Josh Reddick was the Astros' hero of the day on Thursday night. The Rangers were threatening in the ninth with the go-ahead run at the plate in Hunter Pence. The veteran cracked a long drive that seemed like it was going to sail over the right-field wall and put the Rangers up, 5-4.

Reddick had other ideas:

In the blink of an eye, the Rangers' hopes of a lead vanished into Reddick's glove. The Minute Maid Park crowd went wild, and Joey Gallo struck out to end the game shortly afterward.

Manager AJ Hinch loved it. "You just don’t know if it’s going to come down in time," he said. "He jumps up, Spider-Man style, and comes back with it. The range of emotion is pretty much everything from ‘Oh [no]’ to ‘incredible catch.’ That’s the bottom line.”

Hinch couldn't have possibly expected an encore performance on Friday, but that's exactly what Reddick did.

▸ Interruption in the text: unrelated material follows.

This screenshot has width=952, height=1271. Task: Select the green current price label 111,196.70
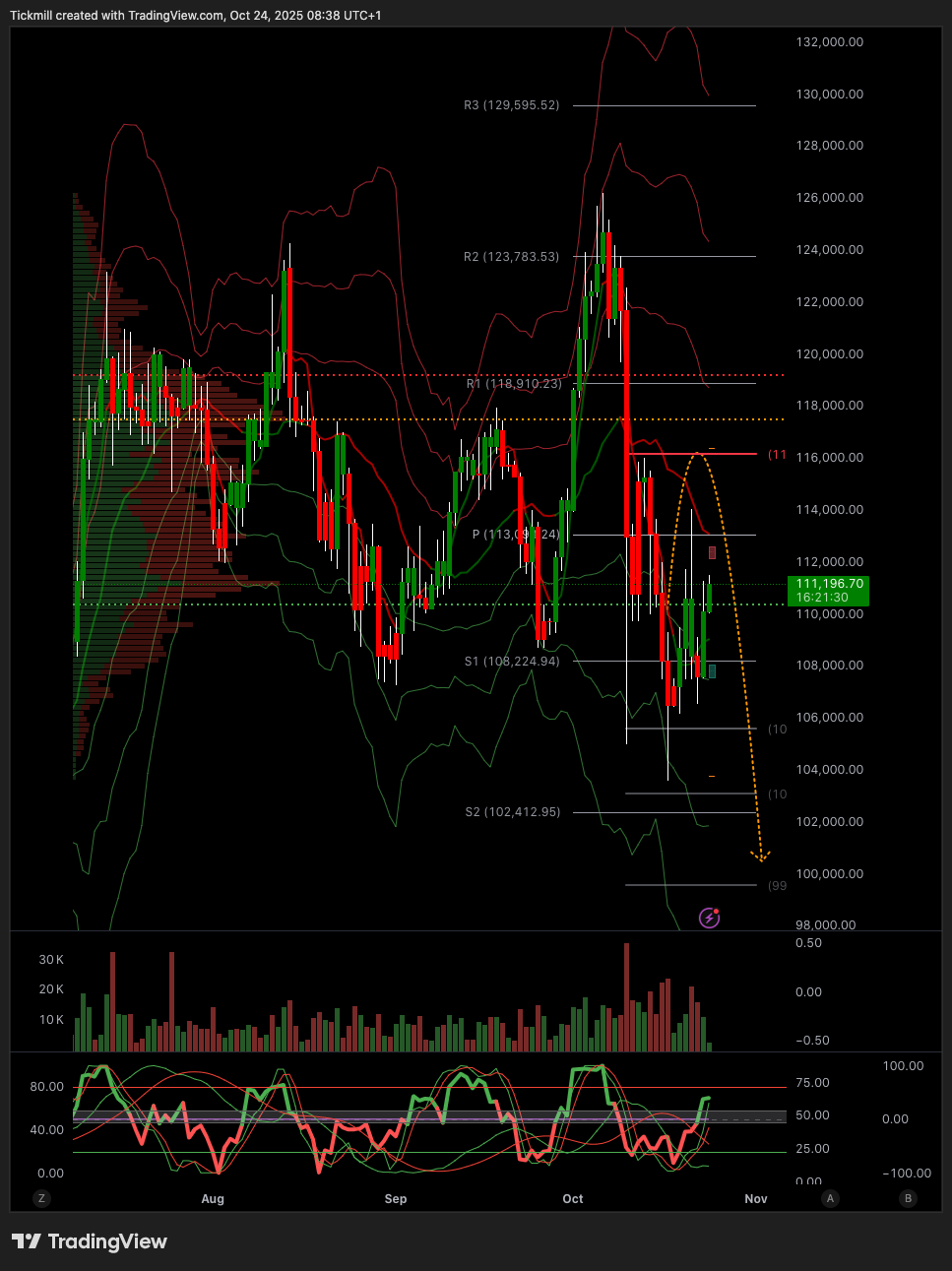click(x=829, y=591)
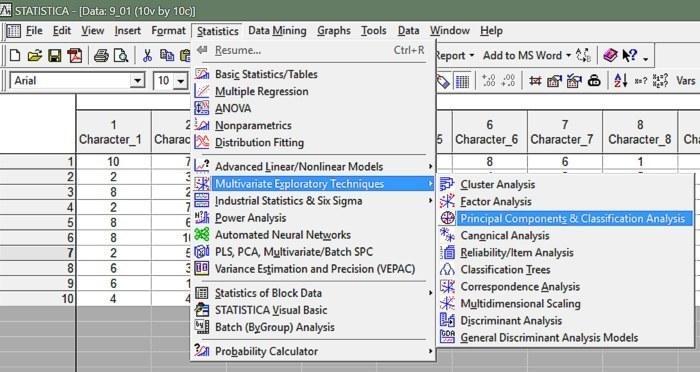Open the print preview magnifier icon

[121, 56]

The situation was not precisely identical since no one was on base, but the Astros were still trying to close out a tight 3-0 ballgame in the ninth. Elvis Andrus, who had smashed a hit during the Rangers' rally the previous day, tried to do so again by cracking a ball toward -- you guessed it -- the right-field wall.

Once again, Reddick came up big with a jump:

You're not seeing double -- that play really happened on back-to-back nights. What are the odds?

Reddick might actually be Spider-Man, given how capable he is at scaling that wall. If we learned anything from "Into the Spider-Verse," it's that you don't need to be named Peter Parker to be Spider-Man.

We're onto you, Reddick.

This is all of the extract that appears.